T-Mobile Android Smart Phone a Solid Device
As the first publicly released smart phone running the Open Handset Alliance's Android mobile operating system, the T-Mobile G1 with Google is a qualified success. But while packed with innovative features and well-designed capabilities, the device is also overrun with a raft of small, first-generation bugs and idiosyncrasies.
Despite the problems, as a consumer, I would be happy to get a G1 when my current service contract expires, if only to take advantage of what should be a vibrant developer community. However, for corporate mobile administrators, I would recommend waiting-until the bugs are fixed, until more corporate features and applications come out, and until more models are available. Companies considering Android adoption should start their internal development programs, however.
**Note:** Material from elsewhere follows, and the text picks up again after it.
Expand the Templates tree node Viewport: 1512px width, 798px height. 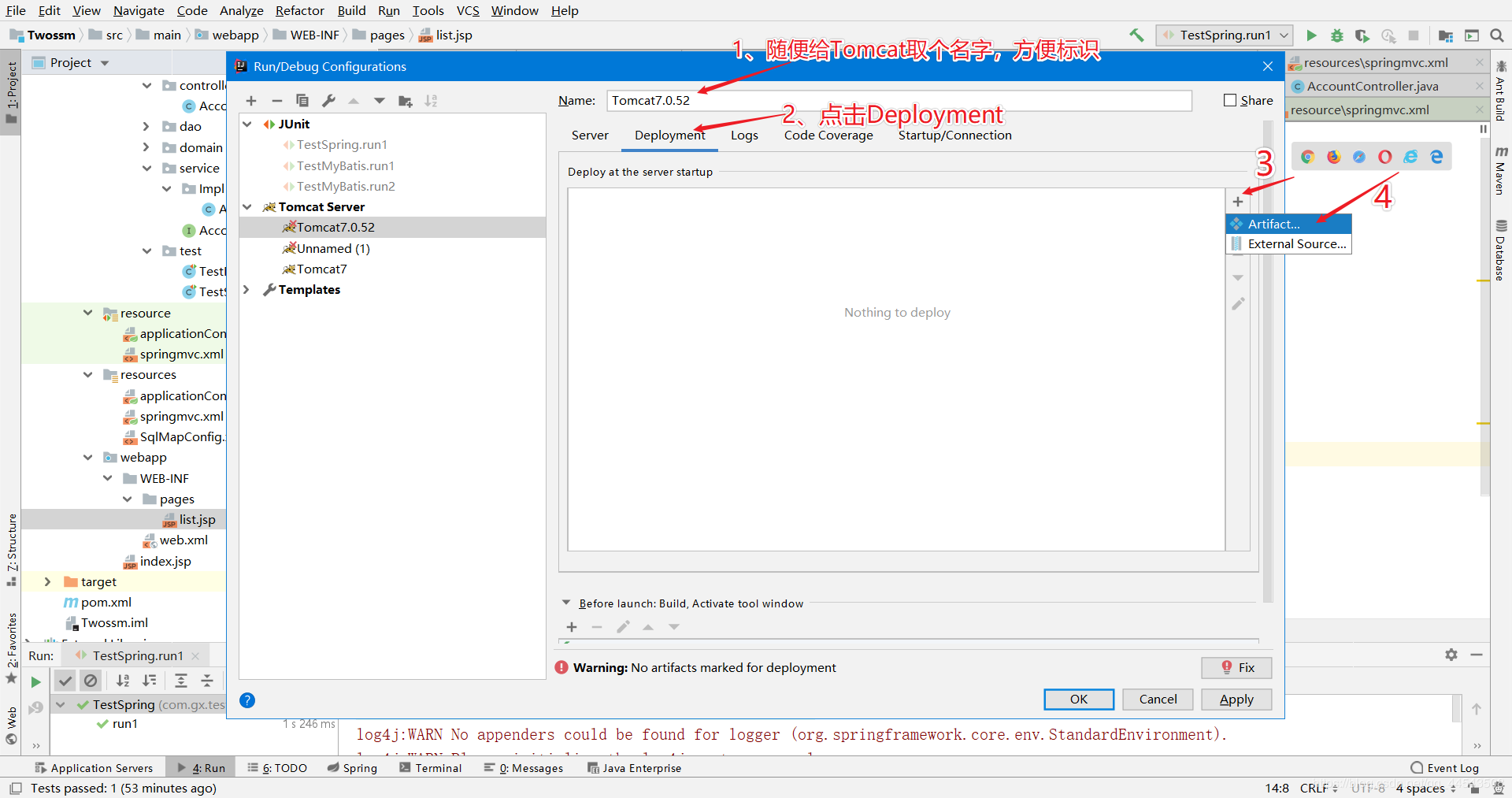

The T-Mobile G1 with Google represents a collaboration of several companies. HTC designed the hardware-which is a significant leap over HTC's last generation of devices-and Google filled the device with tight hooks into its cloud-based suite of applications and services.
The T-Mobile G1 for Google will be available Oct. 22, but the carrier is taking preorders now. The smart phone will be available for $399 without a service contract, but the price will drop to $179 with a two-year agreement. T-Mobile says the G1 will work with any voice service plan priced $29.99 or greater. Data plans for the G1 come in two flavors: a $25 plan that includes unlimited Web, e-mail and GoogleTalk Instant Messages plus T-Mobile HotSpot access and 400 messages (MMS/SMS/non-GoogleTalk IM); or a $35 plan with the same suite of services plus unlimited messaging.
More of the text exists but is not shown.